Beaumont Vance, Director of the Analytics Center of Excellence, TD Ameritrade
Which year did Nikola Tesla demonstrate the first ever radio-controlled boat?
That’s the first question I usually ask when I’m pulled into a discussion about the dangers of Artificial Intelligence (AI). Only once has anyone answered it correctly. Typically I get puzzled looks that say ‘what does this have to do with AI-driven human extinction?’
Within the first five minutes, conversations about AI and innovation typically turn to discussions of killer robots (or similar dangers). The mere mention of AI tends to incite hand-wringing conversation about a dystopian future in which humanity is unemployed and battling our robot overlords.
This discussion conjures up the image of Nikola Tesla in my mind, because I am sure when he invented the first radio controlled boat, he too hoped the world would change radically overnight. I imagine him showing the world his incredible logic defying remote control boat there at Madison Square Garden in the very improbable year of 1898. (1898! Talk about being ahead of the curve.) And then waiting, decade after decade, for someone to implement this quantum leap in technological capability and change the world.
We tend to think of the great innovations as being suddenly game changing. Someone invents the better mousetrap, the world beats a path to his door, and the inventor does an IPO and spends the rest of his life as a billionaire giving Ted talks about the dangers of highly effective mousetraps.
But this isn’t reality. Tesla’s fantastic invention, incredible as it was, was not turned into a viable product until the 1960’s. The problem is that innovation itself does not equal value; rather, it is just one part of the value chain. Many could appreciate his invention, but none could find a path to implementation.
So the likelihood of some great new AI algorithm suddenly transforming the world as we know it is slim. Much more likely is that someone inside of an organization has a breakthrough, and spends the next ten years trying to get someone to appreciate it, allocate enough resources to create an enterprise version and get it into a production environment.
We need to innovate on how we work together, execute and implement within the context of a sea of well-worn stable, change-resistant processes
Brilliant, innovative concepts are not enough. Before we can imagine a world where AI is ubiquitous we must first tackle the far more mundane task of implementing AI into everyday business such that it produces measurable value. The implementation process, along with the compliance, legal, security, risk and insurance components, it turns out, is the one thing we need to innovate more than any other.

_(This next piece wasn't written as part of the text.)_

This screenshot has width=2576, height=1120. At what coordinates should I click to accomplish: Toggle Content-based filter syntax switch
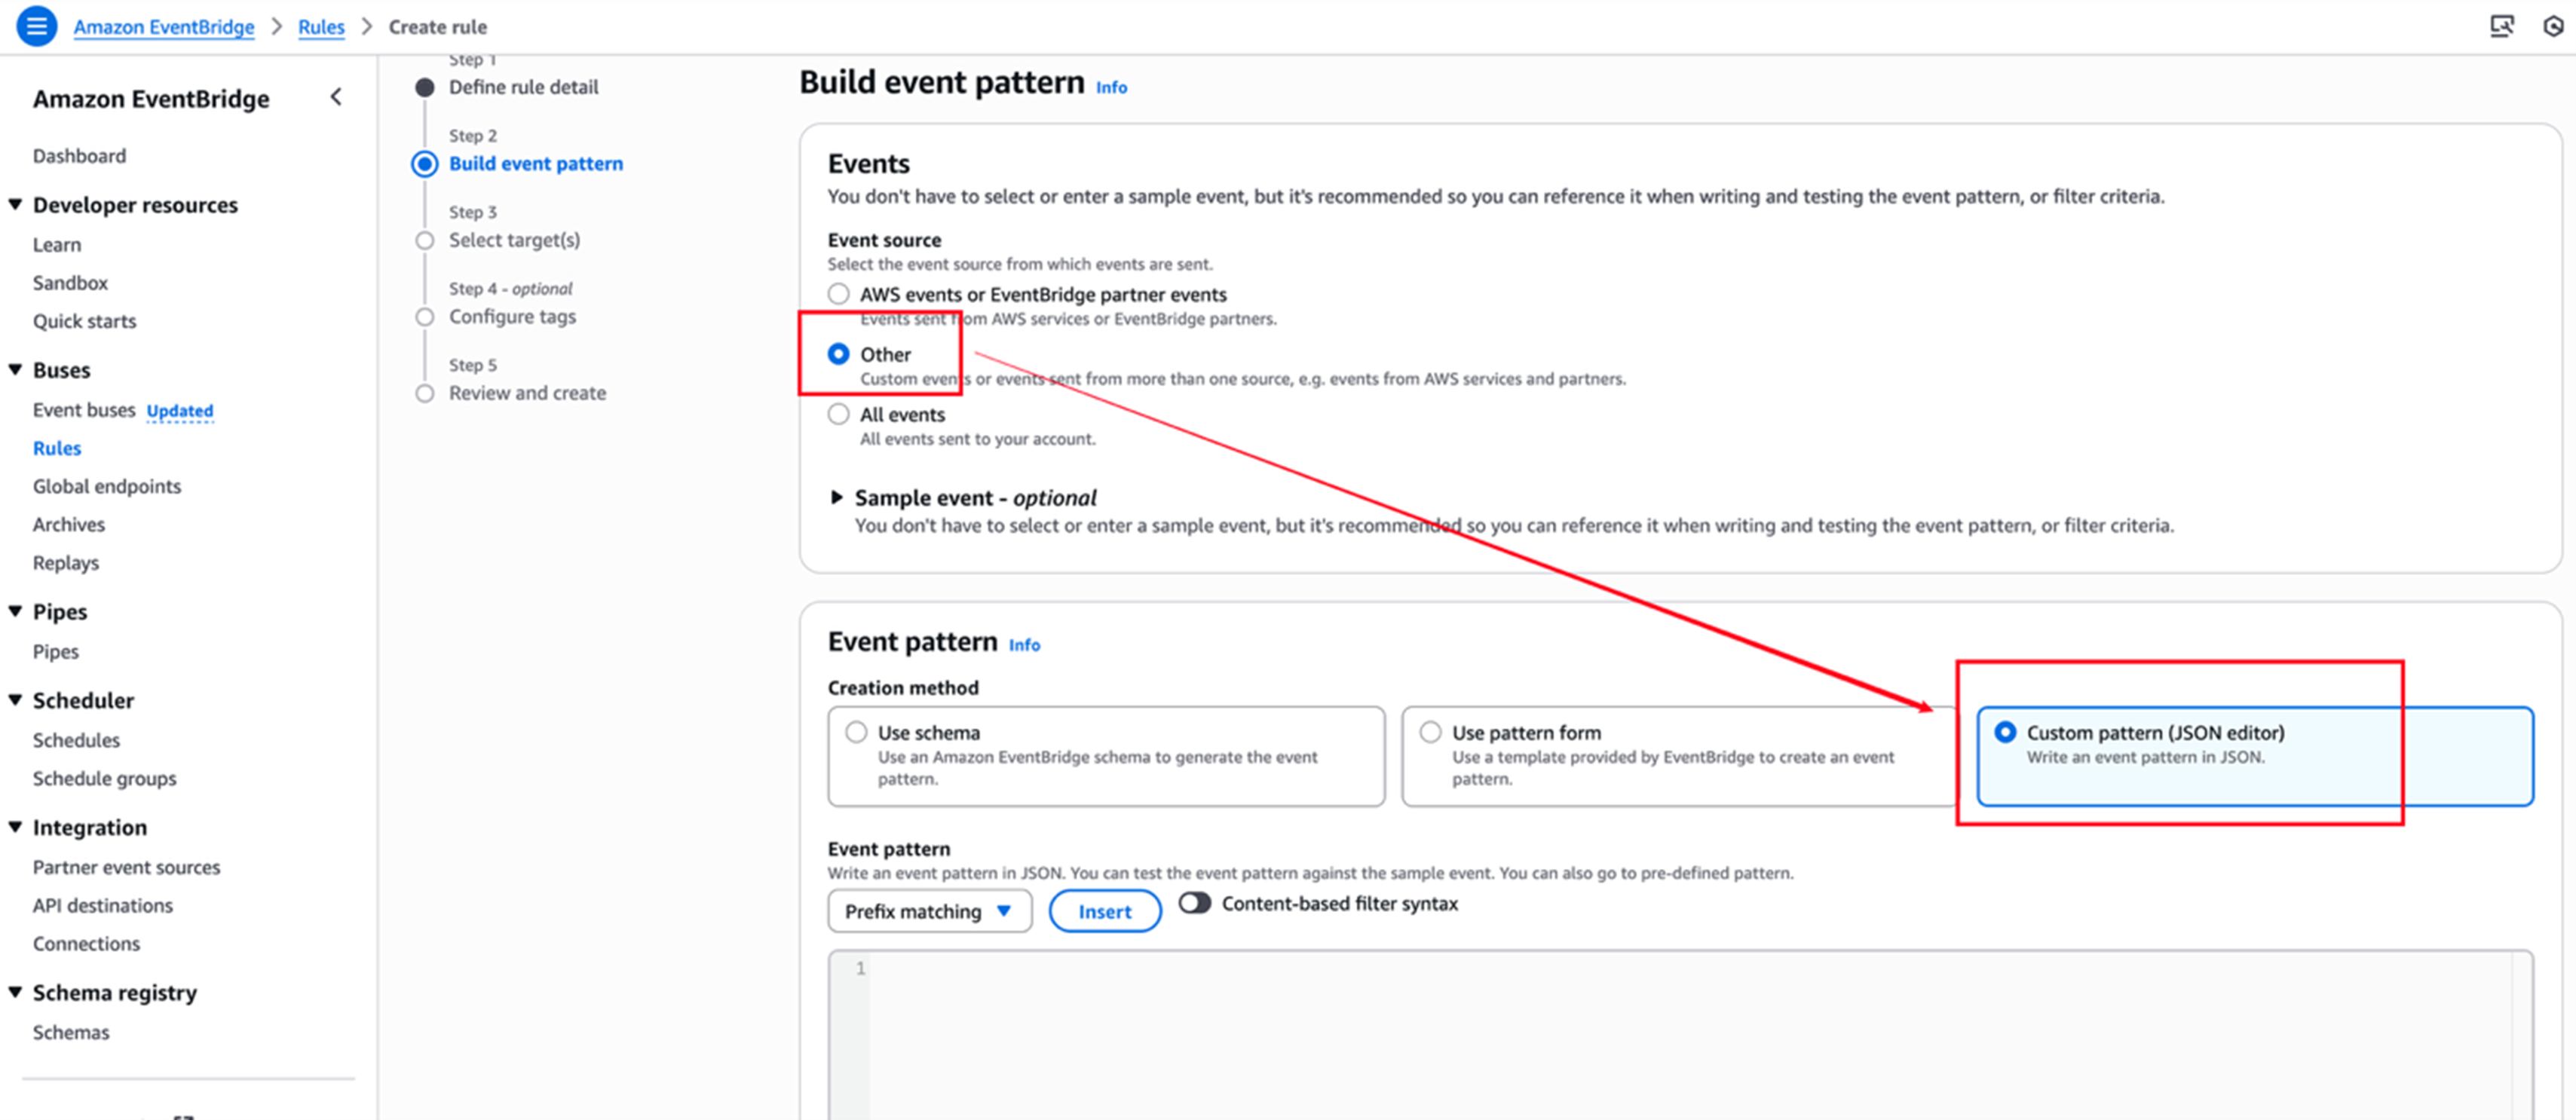[1194, 903]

If you want to understand the value of implementation over pure innovation, consider Henry Ford. He did not invent the automobile. That honor goes to Karl Benz who created a gasoline-powered vehicle in 1885. Ford did not even invent the assembly line for which he receives so much credit; Adam Smith had outlined the value of the assembly line in 1776.

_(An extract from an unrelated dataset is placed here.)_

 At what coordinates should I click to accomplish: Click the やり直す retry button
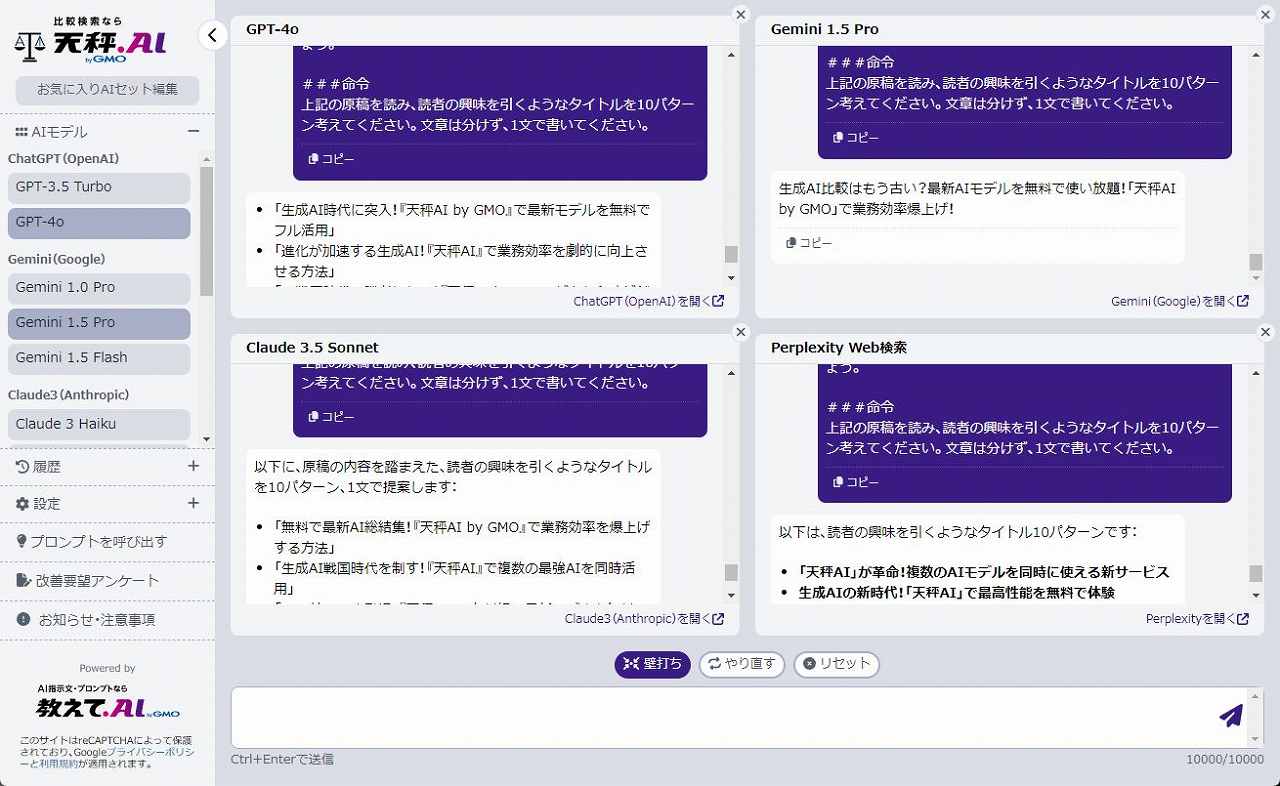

The true invention that Ford introduced was how to implement that brilliant idea from 1776 as it applied to the mechanical innovations of the late 19th century. He figured how to practically and profitably move innovation from merely an idea to something you could buy and drive home.
We stand, as far as AI goes, at a point in time much like right before Ford put together his assembly line. We have great AI capabilities already discovered and reported on. We have many visions of what the future could look like should these capabilities be applied. In other words, the fun part of inventing is largely done.
What has yet to happen for AI is the shift from invention and possibility, to the present, more arduous task of implementation. This is at least as large a challenge as coding.
Clayton Christensen underscores the devilish difficulty of employing innovations in his book, The Innovator's Dilemma. Companies, he says, can know that they need to innovate, create sound ideas, and still be unable to execute on them. His valuable insight is that stable, profitable companies are built of many stable, repeatable, efficient processes. The very definition of a stable process is that it resists disruption. And so the very idea of changing a conglomeration of stable processes is anathema to their very raison d'être, i.e., companies are designed to resist change, and innovation is by definition radical change.
Our gravitation towards a “killer robot” discussion around AI is evidence of the built-in systemic resistance to innovation. AI can’t pour a glass of water and already we are coming up with reasons to stick to our old tried and true practices. We will not be disrupted!
We need to innovate the entire system, or at least innovate around it. We need to develop people and processes that can handle disruptive change. We need more than a new way of thinking. We need a new way of doing.
So, the challenge of AI today is less about neural networks, and more about employee networking. Less about deep learning and more about re-learning. We need to innovate on how we work together, execute and implement within the context of a sea of well-worn stable, change-resistant processes.
Until we approach this challenge with the same energy, passion and determination that we have approached developing AI, we will remain something like Nikola Tesla in 1898. Having just shown the world our breakthrough innovations we wait, wondering why someone else doesn't implement our great idea.